Z ołówkiem w dłoni nachylił się nad czystą kartką. Zastanowił się chwilę. Kilka razy przykładał grafit do białej chropowatej powierzchni, by za moment odłożyć go na bok.

„Jak zacząć? Czy to w ogóle ma sens?”

Już dawno pomyślał, czy nie próbować tego zrobić. Ostatecznie, to też jest pewna forma komunikacji. Trochę przestarzała, lecz wciąż używana.

„To przecież nie ma szans!”

Kilka ruchów i jedna długa linia skreślająca wszystkie poprzednie. Pamiętał adres, pamiętał nawet ten cholerny kod, który w dzieciństwie przysparzał mu tyle kłopotów. Ten nielogiczny zbiór cyfr zawsze był dla niego utrapieniem. Tym razem pojawiło się kilka nowych niewiadomych. Wciąż nie wiedział, gdzie jest, czy to miejsce ma jakąś nazwę. A może po prostu powinien napisać „Dom w lesie w Kanadzie”? Tak, to na pewno byłoby dla wszystkich bardzo pomocne. Bo przecież w Kanadzie jest tylko jeden las, a w nim tylko jeden dom, nie?

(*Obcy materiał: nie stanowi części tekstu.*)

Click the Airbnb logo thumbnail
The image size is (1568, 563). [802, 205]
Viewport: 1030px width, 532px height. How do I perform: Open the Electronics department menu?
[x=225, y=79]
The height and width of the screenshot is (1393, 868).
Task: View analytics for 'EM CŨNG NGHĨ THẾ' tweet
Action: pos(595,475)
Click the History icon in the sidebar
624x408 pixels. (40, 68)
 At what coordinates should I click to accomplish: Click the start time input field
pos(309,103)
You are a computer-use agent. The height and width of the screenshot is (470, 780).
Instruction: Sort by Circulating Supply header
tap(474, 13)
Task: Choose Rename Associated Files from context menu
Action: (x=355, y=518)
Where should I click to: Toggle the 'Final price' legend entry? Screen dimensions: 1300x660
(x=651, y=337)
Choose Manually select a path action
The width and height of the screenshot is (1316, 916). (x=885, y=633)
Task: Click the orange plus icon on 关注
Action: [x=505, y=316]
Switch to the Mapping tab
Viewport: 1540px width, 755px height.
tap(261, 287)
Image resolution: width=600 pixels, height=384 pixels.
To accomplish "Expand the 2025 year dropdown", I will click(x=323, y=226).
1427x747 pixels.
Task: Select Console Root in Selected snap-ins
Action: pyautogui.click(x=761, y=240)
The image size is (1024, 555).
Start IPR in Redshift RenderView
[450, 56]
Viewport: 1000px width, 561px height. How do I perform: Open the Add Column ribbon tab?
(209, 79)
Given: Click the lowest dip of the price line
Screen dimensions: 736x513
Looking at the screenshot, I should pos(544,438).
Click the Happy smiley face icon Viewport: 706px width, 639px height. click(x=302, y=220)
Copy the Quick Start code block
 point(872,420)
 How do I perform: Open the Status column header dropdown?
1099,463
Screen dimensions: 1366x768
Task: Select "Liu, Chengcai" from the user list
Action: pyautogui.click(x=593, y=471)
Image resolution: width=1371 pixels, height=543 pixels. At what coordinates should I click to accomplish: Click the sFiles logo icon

Przynajmniej znał datę. Koniec sierpnia, niedługo zaczynał się wrzesień. Wrzesień… To byłby piękny prezent urodzinowy dla nich obojga. Chyba. A może Tom otrząsnął się już po pierwszym szoku i cieszy się, że nie ma u boku tego irytującego pedała-egoisty, jak raczył go kiedyś nazwać? Czy to dlatego go nie szukali? Pozwolili mu na medialną i rzeczywistą śmierć tylko dlatego, że mieli go dosyć? Choć podświadomie czuł, że musi być jakiś inny powód, nie był w stanie zapobiec zamoczeniu tej przebrzydłej kartki i rozmazaniu tych kilku krzywych linii, które zdołał do tej pory nakreślić. Zrzucił wszystko na ziemię, by móc znów pogrążyć się w szaleńczym smutku, lecz coś go powstrzymało. Wściekle przygryzł wargę i przetarł zalaną łzami twarz.

- Dosyć już tego Kaulitz! Weź się w garść! – warknął sam do siebie. „Przestań zachowywać się jak ciota” – dodał w myślach.

Nastolatek powoli wstał i otrzepał swoje ubranie. Dość leżenia, ma robotę, którą musi się zająć. Co do listu…

*

- Ale było super! Żałuj, że cię nie było – dziewczynka kontynuowała swoją arcyciekawą opowieść, a Bill miał tylko nadzieję, że udawanie zainteresowanego wychodzi mu w miarę nieźle. Zignorowanie Eriki nie tylko byłoby niemiłe, mogłoby też mieć dla niego raczej nieprzyjemne konsekwencje…
- Żałuję – skłamał, upijając łyk gorącej kawy. Pewnie nie będzie mógł po niej zasnąć, ale trudno. Lubił kawę i nie było na to rady.
- Dzieci, muszę wam coś ogłosić – rzekła w pośpiechu Avril, wchodząc do kuchni. „Dzieci?” – Razem ze Stevenem wychodzimy na wieczór. Wrócimy późno albo już jutro rano. Zaopiekujcie się sobą nawzajem.
- Dobrze mamo! – odpowiedziała radośnie dziewczynka. Zawtórował jej dźwięk opadłego, uderzającego w stół entuzjazmu jej dziewiętnastoletniego towarzysza. To będzie długi wieczór.

*

- Chcesz coś porobić?
- Niekoniecznie – odpowiedział chłopak. Znów przebywał w swoim ulubionym miejscu, wpatrując się w swoje ulubione okno. Gwiazdy jedna za drugą pojawiały się na ciemnym sklepieniu.
- Ale ja się nudzę!
- To coś porób! – podniósł głos.
- Powiem tacie, że nie chciałeś się mną zajmować.
- Nie jestem opiekunką do dzieci – wiedział, że nie powinien tego wszystkiego mówić, ale nie potrafił długo wytrzymać w towarzystwie tej małej gadatliwej istoty. Po prostu nie mógł utrzymać nerw na wodzy.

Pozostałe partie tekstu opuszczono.